Iron Kreek Ranch understands that it is critical that a beef animal is fed on a rising plane of nutrition through its life. These young animals need to always be growing to yield a tender and well marbled eating experience to us.  

A calf is born in the spring (May-June) and stays with its mother who nurses it and teaches it how to graze before it is weaned between 8 and 10 months of age (depending on winter grazing conditions).  Importantly the calves stay with their mother for the early part of winter. When a calf suckles from its mother the milk it is receiving critical energy and protein which helps it develop properly without the addition of a grain ration.  The calves are weaned mid winter onto a high quality baled hay (alfalfa, cicer milkvetch, and various grasses).

Come spring, these calves turn one year old and graze the top third of the growing pasture grasses and legumes.  Through photosynthesis, the plants convert air and water into simple sugars that it stores in its leaves until after dark when it exudes these sugars into the rhizosphere.  We move the cattle every single day during the growing season and only allow them to only graze the top 30% of the plants which means that they are only harvesting the feed with the highest energy and nutrition; it also keeps the plants in a highly vegetative and palatable state for the duration of the summer grazing season.

For their second winter the yearlings graze on very high quality hay.  The following spring, they turn two, have grown almost to their full size and over the course of their third summer of life graze and layer on the fat layer that deems them as “finished”.  We typically start butchering when the first frost kisses the pastures and concentrates the sugars in the leaves.

A ruminant is not designed to eat grain.  Feeding grain to cattle is an energy intensive process that requires many inputs and yields a beef product of questionable flavour, nutrition, and safety.  But a steer can be finished in a hurry.
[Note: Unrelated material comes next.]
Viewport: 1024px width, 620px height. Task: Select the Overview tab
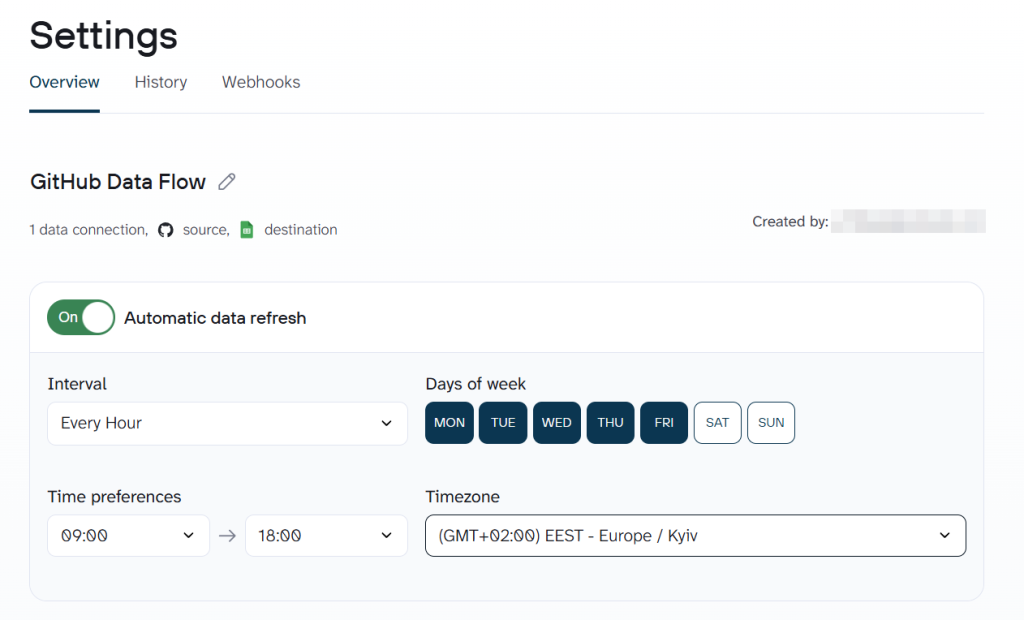coord(64,82)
Compared to the 28 months it takes us to fatten a beef animal on grass, a conventional steer can be finished in 12-14 months in the feedlot system!
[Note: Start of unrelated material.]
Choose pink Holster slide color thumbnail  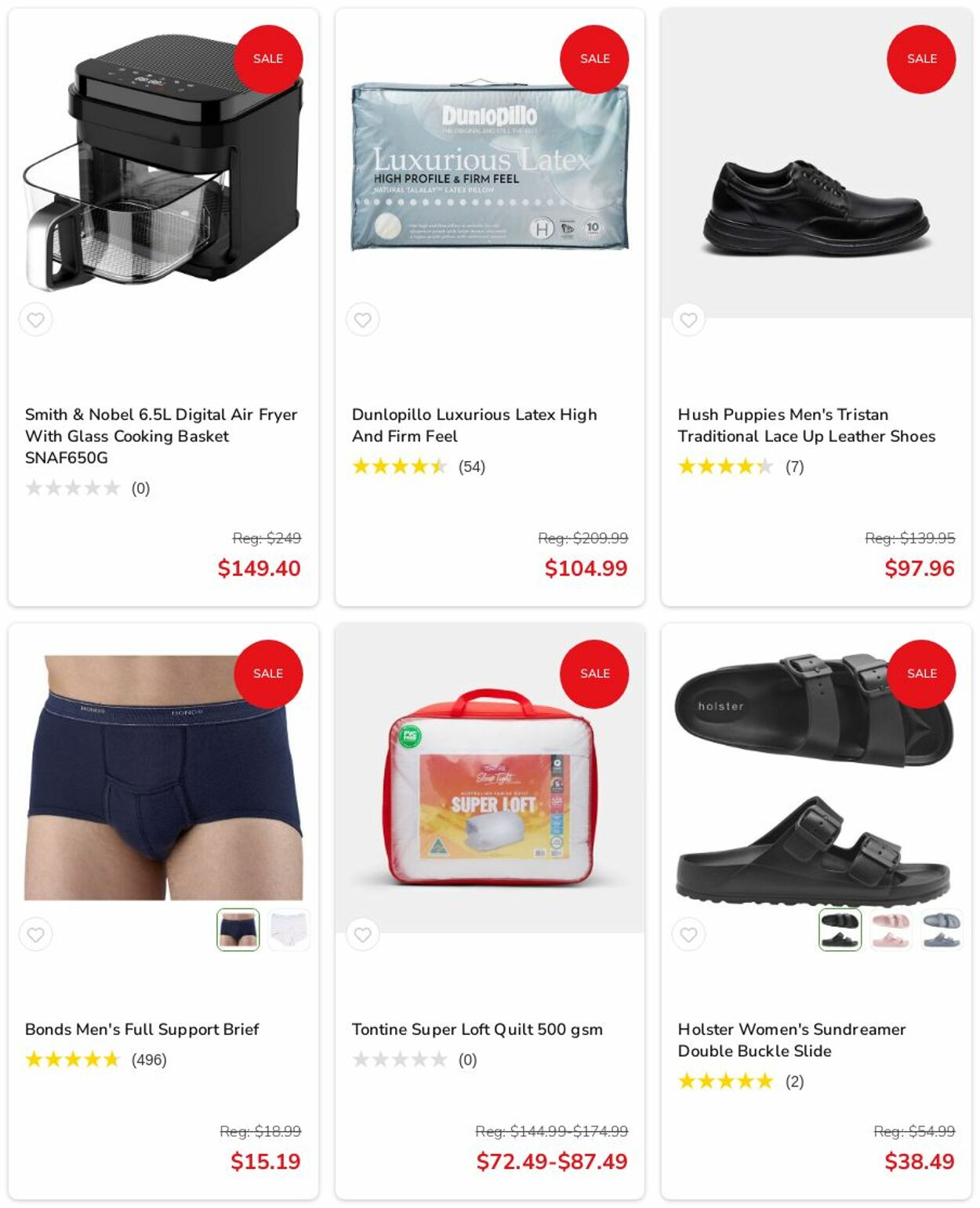891,930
The beef industry is working on the metric of pounds per animal which totally ignores the land base and resources required to put the weight on that animal in a short time.  We believe a better and more holistic metric of beef production is pounds produced per acre which absolutely accounts for the energy and feed inputs into the animal. If we measure for pounds of beef produced per acre, our grass-finishing system is absolutely more energy efficient than the conventional feedlot system.